Saturday, March 3, 2012
Cooking a Little
I used to hate cooking. Not that I can't do it. I mean following a recipe can get a little hairy at times, but I just don't like how time consuming it is. I always felt like if you cooked, it meant you had to be alone in the kitchen doing nothing but cooking. I found out some people actually cook in pairs/groups and have a fun time doing it. I've only done that once recently, but found out it was pretty fun.
So now, I've discovered that I don't mind cooking and I'm trying it more often. I like putting Miss Sydney down for a nap and turning on my music and making a mess in the kitchen.
This week I made Thai Curry Chicken with couscous. It was yummy. Tonight I'm in the process of making Tomato Basil Mozzarella Pie with mashed garlic cauliflower as a side dish. We'll see how it turns out. I'm so temperamental these days. One bad result in the kitchen might lead to me giving it up forever. We'll see.
Wednesday, February 22, 2012
Too Tired to Dream
Ever since I was a little girl, when something semi-traumatic happens I process all the emotions and feelings with series of dreams/bad dreams/nightmares all depending on the situation. I've been having all those since last year about August. It's usually a nightly ritual and I've learned to convince myself it's not real. I've been working a lot the last couple of days and in fact today will be my third day in a row. The good news with this is I'm just too tired to dream. It's been nice to not wake up with a rapid heart rate and feeling panicky. There's a little positive in every negative. Negative: Having to work so hard. Positive: Sound, hard, honest to goodness sleep.

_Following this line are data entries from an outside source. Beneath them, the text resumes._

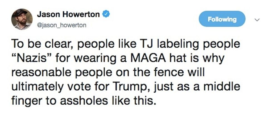The image size is (273, 116).
Task: Open the Jason Howerton display name link
Action: pyautogui.click(x=68, y=14)
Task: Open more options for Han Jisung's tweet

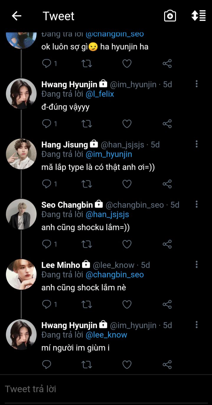Action: [197, 144]
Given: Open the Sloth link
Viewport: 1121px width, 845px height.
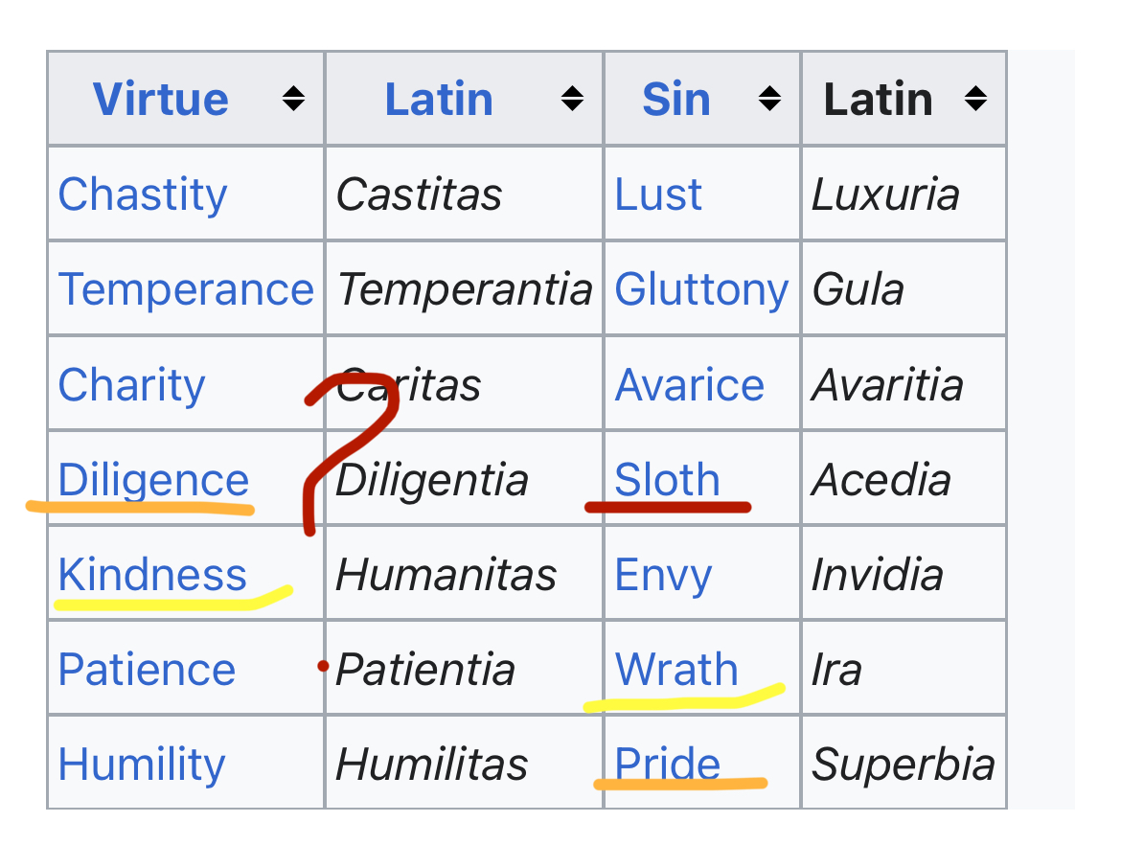Looking at the screenshot, I should 667,480.
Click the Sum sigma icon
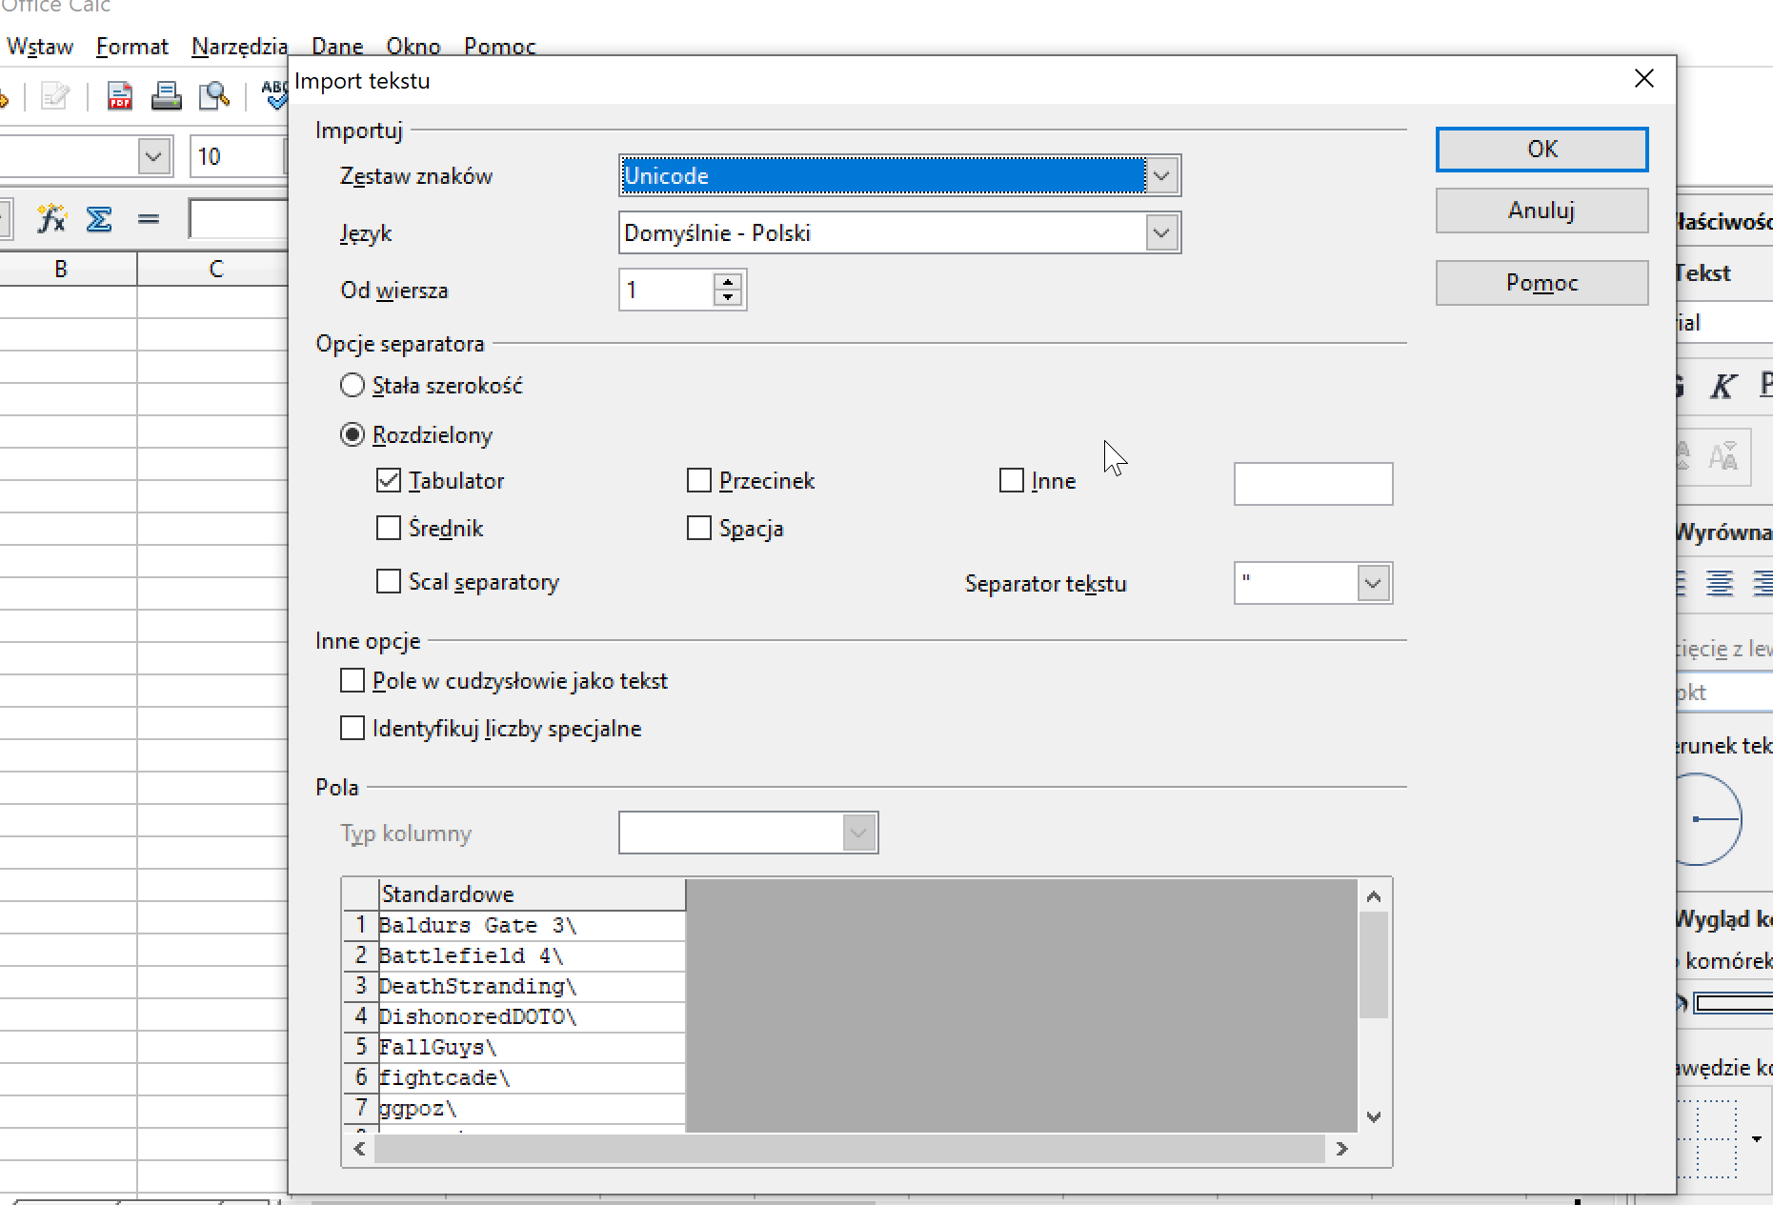 (99, 219)
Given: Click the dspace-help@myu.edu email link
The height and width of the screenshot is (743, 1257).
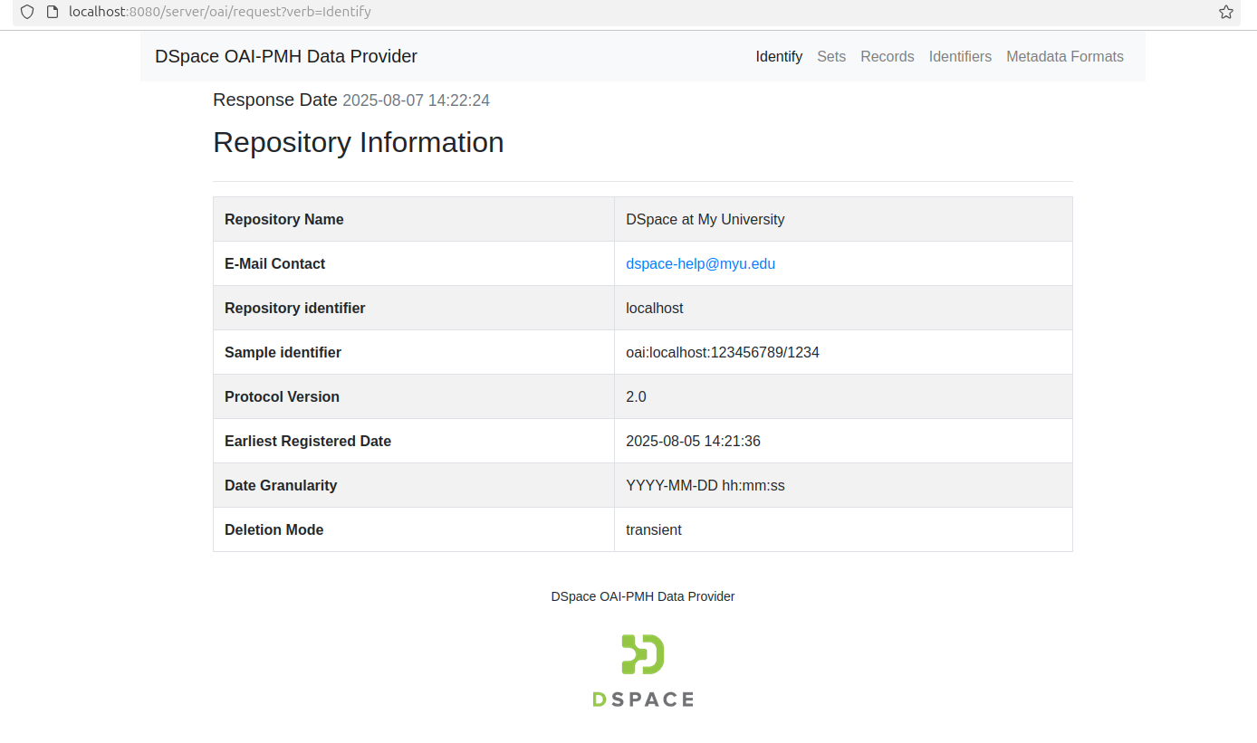Looking at the screenshot, I should pyautogui.click(x=700, y=263).
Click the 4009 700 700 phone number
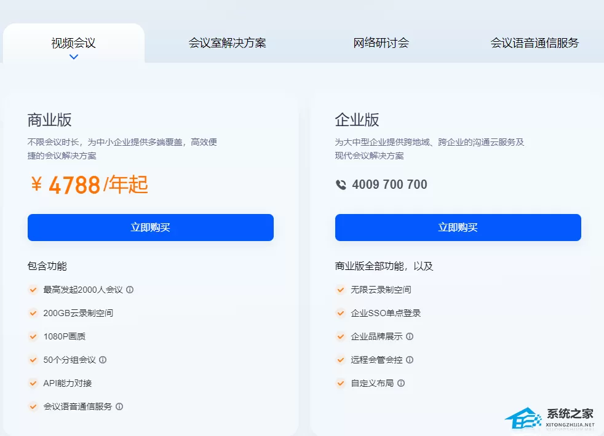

People of the county in which I live in... Today, be happy, be healthy, be careful, and for goodness sake stop trying to kill yourselves. It's not fun for anyone involved, especially you.
Friday, February 17, 2012
When You Say the Word "Advanced"
Sydney had her first birthday. It was mellow and low key with a small group of family and friends. Sydney loved it. Sat in her cake and ate enough to provide enough calories for a small village. She only has one first birthday. I loved every minute of her giggles and squeals.
This was her in progress of getting up to sit in it.
This is the after math.
Anyway. Sydney had her first year check up with the pediatrician this week. Said Syd is of normal weight and height for a baby of her age... just under the 50th percentile. But those words were uttered that every mother gets slightly giddy over hearing "she's really advanced for her age." I just stared at the pediatrician needing clarification. The pediatrician went further to explain that Sydney obviously can follow commands as she obeys me when I ask her to do things, she runs across the room, knows how to turn the pages of a book, etc. I was giddy. My baby is advanced.
I'd love her if she was a dummy. Honestly.
Tuesday, February 7, 2012
Soundtrack to My Life
I love music of all kinds. Certain genres are my favorite, but I'm really not prejudiced to a good tune if it's from a taboo genre.
Pandora is my favorite place to listen to music. I have 7 different stations all of which I listen to at some point or another.
Work days I wake up and get ready to my Band of Horse's station. Exercise?? Today's Hip Hop and R&B... come on now.. it makes me run faster. When I shower... the station is "girl country" and I can sing along to most every song. Cooking in the kitchen and I've got "guy country" on because ever girl wants to believe they're making that meal for the love of their life which will be coming home shortly from work.
When I'm feeling moody or mellow, I listen to Dawes radio which is an eclectic collection of Dr. Dog and Dawes that tends to make me be a little introspective.
Nickel Creek and The Civil Wars radio are there simply because I like folk music and like the sound of a mandolin. I listen to them whenever I'm not doing any of the above listed tasks.
AND... on top of that. I do through a little classical music in there. Sydney has been doing nap time with classical music in the background since 4 months old. Won't go to nap time without it. I'm developing a mini genius here in this house. She loves music and will dance to anything that comes on.
I can't wait til she can SING and dance along.